[VORLIEGENDER TEXT]
┌────────

FVV-Faktencheck: Radabstellanlagen

Es gibt doch nichts, aus dem die „Krone“ nicht einen Angriff auf die „leidgeplagten Autofahrer“ konstruieren würde. 1800 der raren Wiener Parkplätze könnten Fahrradständern weichen – laut der „nicht mehr ganz taufrischen Studie“ aus dem Jahr 2013!!!

Ausschnitt: Krone vom 21. Juni 2017

Fakt ist:

– Die Studie wurde 2013 von uns (Forschungsbereich für Verkehrsplanung und Verkehrstechnik) für die Wiener Umweltanwaltschaft erstellt. Die damals errechneten Werte wurden von der Radlobby Wien bis 2016 fortgeschrieben und für 2020 hochgerechnet. Die Werte sind also nicht „kurios“, sondern überaus aktuell.

– Weder Radlobby noch wir haben erwähnt, dass die Radabstellanlagen auf Kosten von Kfz-Stellplätzen errichtet werden sollen! Oft ist es völlig ausreichend, die Radständer in der 5 m-Zone vor Kreuzungen aufzustellen, in der Kfz ohnehin nicht parken dürfen. Somit erhöhen Radständer die Sicherheit an Kreuzungen durch Verbesserung der Sichtbeziehungen.

└────────

[ÜBUNGSMATERIAL]
┌────────

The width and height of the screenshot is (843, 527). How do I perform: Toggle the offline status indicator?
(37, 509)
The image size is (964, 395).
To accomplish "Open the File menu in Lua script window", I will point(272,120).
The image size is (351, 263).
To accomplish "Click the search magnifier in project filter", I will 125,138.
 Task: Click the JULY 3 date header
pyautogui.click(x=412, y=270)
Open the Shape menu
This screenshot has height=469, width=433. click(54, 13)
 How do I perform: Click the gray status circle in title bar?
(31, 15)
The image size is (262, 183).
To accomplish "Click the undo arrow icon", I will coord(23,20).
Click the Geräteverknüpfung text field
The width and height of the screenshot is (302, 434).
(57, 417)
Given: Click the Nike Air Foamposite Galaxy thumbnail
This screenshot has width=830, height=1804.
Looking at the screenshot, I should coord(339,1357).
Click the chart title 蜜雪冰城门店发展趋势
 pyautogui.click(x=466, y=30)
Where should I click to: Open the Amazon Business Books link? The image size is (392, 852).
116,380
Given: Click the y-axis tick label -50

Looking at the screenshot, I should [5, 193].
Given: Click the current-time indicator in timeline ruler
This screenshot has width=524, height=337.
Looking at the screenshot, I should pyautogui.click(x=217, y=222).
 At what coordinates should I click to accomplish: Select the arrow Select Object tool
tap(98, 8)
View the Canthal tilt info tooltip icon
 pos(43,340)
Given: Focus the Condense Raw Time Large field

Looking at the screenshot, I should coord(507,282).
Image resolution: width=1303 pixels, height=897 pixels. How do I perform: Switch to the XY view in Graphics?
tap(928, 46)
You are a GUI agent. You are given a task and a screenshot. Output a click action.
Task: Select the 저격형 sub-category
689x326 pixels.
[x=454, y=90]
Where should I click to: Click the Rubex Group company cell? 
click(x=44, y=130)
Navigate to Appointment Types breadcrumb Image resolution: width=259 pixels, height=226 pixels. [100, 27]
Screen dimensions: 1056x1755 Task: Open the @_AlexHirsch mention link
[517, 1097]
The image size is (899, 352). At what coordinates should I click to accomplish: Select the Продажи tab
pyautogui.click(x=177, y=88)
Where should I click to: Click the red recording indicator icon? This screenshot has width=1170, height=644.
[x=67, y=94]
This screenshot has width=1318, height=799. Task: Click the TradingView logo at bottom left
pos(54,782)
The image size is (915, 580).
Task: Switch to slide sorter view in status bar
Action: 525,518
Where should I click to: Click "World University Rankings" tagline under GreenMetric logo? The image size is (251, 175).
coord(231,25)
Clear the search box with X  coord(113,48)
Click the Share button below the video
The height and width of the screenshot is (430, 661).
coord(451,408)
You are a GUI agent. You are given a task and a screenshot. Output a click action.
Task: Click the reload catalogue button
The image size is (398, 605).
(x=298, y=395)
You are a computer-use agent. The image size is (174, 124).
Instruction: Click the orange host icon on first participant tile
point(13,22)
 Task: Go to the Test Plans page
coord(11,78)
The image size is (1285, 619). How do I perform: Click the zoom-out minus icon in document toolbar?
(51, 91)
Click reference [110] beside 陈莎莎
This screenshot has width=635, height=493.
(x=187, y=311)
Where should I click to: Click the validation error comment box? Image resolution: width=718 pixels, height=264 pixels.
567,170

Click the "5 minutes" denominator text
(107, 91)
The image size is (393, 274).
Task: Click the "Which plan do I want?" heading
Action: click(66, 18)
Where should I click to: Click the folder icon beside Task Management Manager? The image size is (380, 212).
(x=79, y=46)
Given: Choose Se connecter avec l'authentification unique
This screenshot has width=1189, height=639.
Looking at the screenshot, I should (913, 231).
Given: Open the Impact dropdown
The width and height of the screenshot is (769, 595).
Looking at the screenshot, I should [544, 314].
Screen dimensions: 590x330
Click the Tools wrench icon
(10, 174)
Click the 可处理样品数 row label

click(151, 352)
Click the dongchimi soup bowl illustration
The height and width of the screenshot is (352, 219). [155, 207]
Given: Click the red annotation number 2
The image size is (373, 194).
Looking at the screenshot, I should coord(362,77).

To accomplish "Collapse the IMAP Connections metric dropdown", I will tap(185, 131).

└────────

[AUFGABEN]
[A] Beantworten Sie zum Faktencheck über Radabstellanlagen diese Fragen:
(i) Für wen wurde die Studie 2013 erstellt?
(ii) Bis zu welchem Jahr hat die Radlobby Wien die Werte fortgeschrieben?
(iii) In welcher Zone vor Kreuzungen genügt es laut Text oft, die Radständer aufzustellen?
[B] Schreiben Sie aus dem Faktencheck über Radabstellanlagen die Stelle von „Ausschnitt: Krone vom“ bis einschließlich „Verbesserung der Sichtbeziehungen.“ wortgetreu ab.

[ANTWORTEN JE AUFGABE]
[A]
(i) Für die Wiener Umweltanwaltschaft.
(ii) Bis 2016.
(iii) In der 5 m-Zone vor Kreuzungen, in der Kfz ohnehin nicht parken dürfen.

[B]
Ausschnitt: Krone vom 21. Juni 2017

Fakt ist:

– Die Studie wurde 2013 von uns (Forschungsbereich für Verkehrsplanung und Verkehrstechnik) für die Wiener Umweltanwaltschaft erstellt. Die damals errechneten Werte wurden von der Radlobby Wien bis 2016 fortgeschrieben und für 2020 hochgerechnet. Die Werte sind also nicht „kurios“, sondern überaus aktuell.

– Weder Radlobby noch wir haben erwähnt, dass die Radabstellanlagen auf Kosten von Kfz-Stellplätzen errichtet werden sollen! Oft ist es völlig ausreichend, die Radständer in der 5 m-Zone vor Kreuzungen aufzustellen, in der Kfz ohnehin nicht parken dürfen. Somit erhöhen Radständer die Sicherheit an Kreuzungen durch Verbesserung der Sichtbeziehungen.